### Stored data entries
==========

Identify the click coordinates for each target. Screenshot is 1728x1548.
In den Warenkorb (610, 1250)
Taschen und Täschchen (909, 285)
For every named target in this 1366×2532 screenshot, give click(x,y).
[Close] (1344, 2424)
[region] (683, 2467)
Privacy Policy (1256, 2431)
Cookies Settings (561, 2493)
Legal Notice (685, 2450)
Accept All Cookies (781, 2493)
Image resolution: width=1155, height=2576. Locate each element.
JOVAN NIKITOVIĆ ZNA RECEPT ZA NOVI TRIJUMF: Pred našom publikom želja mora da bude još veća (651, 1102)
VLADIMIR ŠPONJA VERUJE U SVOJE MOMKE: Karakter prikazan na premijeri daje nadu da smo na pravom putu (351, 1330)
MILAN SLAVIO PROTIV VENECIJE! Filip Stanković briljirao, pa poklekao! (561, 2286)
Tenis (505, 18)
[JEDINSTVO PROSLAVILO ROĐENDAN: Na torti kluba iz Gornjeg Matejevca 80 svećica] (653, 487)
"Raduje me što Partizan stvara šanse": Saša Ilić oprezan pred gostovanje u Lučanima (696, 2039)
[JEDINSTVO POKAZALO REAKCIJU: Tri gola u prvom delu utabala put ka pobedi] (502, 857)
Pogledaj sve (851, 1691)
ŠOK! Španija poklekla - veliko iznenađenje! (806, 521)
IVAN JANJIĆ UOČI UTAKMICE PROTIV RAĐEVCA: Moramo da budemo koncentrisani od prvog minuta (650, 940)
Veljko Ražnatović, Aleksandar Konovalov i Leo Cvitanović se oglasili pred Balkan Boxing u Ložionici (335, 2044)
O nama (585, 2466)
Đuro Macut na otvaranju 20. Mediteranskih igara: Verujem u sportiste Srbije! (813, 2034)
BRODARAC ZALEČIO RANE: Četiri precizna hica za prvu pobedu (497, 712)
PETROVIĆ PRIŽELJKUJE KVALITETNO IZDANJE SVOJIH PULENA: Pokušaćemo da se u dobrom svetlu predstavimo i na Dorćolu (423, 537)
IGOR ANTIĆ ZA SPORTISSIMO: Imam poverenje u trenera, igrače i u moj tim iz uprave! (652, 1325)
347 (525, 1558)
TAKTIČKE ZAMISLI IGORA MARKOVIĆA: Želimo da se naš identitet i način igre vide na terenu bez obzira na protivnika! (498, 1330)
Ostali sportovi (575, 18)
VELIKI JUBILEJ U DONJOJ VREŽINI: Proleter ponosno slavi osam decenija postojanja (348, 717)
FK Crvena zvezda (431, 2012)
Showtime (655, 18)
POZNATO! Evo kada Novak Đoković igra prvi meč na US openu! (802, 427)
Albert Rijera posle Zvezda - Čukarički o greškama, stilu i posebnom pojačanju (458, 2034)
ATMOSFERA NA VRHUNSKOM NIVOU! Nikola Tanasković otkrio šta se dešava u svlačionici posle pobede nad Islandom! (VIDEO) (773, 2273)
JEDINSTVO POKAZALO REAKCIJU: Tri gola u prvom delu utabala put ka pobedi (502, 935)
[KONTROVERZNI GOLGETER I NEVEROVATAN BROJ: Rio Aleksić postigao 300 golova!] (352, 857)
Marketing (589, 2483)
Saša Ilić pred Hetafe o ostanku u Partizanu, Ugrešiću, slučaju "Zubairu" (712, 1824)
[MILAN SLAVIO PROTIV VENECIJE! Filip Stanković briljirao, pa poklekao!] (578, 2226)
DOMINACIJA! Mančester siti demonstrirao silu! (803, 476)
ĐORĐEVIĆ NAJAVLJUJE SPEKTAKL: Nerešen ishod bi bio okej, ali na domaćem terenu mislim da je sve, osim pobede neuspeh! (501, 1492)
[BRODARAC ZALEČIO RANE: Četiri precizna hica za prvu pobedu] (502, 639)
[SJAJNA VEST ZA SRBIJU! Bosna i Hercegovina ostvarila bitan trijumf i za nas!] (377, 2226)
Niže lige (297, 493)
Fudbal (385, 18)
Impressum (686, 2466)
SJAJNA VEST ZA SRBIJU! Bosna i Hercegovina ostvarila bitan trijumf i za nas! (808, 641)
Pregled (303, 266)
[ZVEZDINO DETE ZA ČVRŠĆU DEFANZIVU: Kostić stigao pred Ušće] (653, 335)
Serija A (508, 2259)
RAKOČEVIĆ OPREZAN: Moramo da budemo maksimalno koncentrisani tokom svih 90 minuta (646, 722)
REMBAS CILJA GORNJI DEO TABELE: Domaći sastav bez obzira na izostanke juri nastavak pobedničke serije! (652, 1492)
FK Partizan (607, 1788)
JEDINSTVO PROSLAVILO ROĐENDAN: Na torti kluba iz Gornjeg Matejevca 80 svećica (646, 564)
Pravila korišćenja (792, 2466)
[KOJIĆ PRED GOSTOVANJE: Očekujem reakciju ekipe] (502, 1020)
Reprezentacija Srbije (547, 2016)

==========

### Assigned task
Taking the entries above, write out exactly each line from the one holding "VELIKI JUBILEJ U" to the one holding "DOMINACIJA! Mančester siti", both included, and stop there.

### Answer space
VELIKI JUBILEJ U DONJOJ VREŽINI: Proleter ponosno slavi osam decenija postojanja (348, 717)
FK Crvena zvezda (431, 2012)
Showtime (655, 18)
POZNATO! Evo kada Novak Đoković igra prvi meč na US openu! (802, 427)
Albert Rijera posle Zvezda - Čukarički o greškama, stilu i posebnom pojačanju (458, 2034)
ATMOSFERA NA VRHUNSKOM NIVOU! Nikola Tanasković otkrio šta se dešava u svlačionici posle pobede nad Islandom! (VIDEO) (773, 2273)
JEDINSTVO POKAZALO REAKCIJU: Tri gola u prvom delu utabala put ka pobedi (502, 935)
[KONTROVERZNI GOLGETER I NEVEROVATAN BROJ: Rio Aleksić postigao 300 golova!] (352, 857)
Marketing (589, 2483)
Saša Ilić pred Hetafe o ostanku u Partizanu, Ugrešiću, slučaju "Zubairu" (712, 1824)
[MILAN SLAVIO PROTIV VENECIJE! Filip Stanković briljirao, pa poklekao!] (578, 2226)
DOMINACIJA! Mančester siti demonstrirao silu! (803, 476)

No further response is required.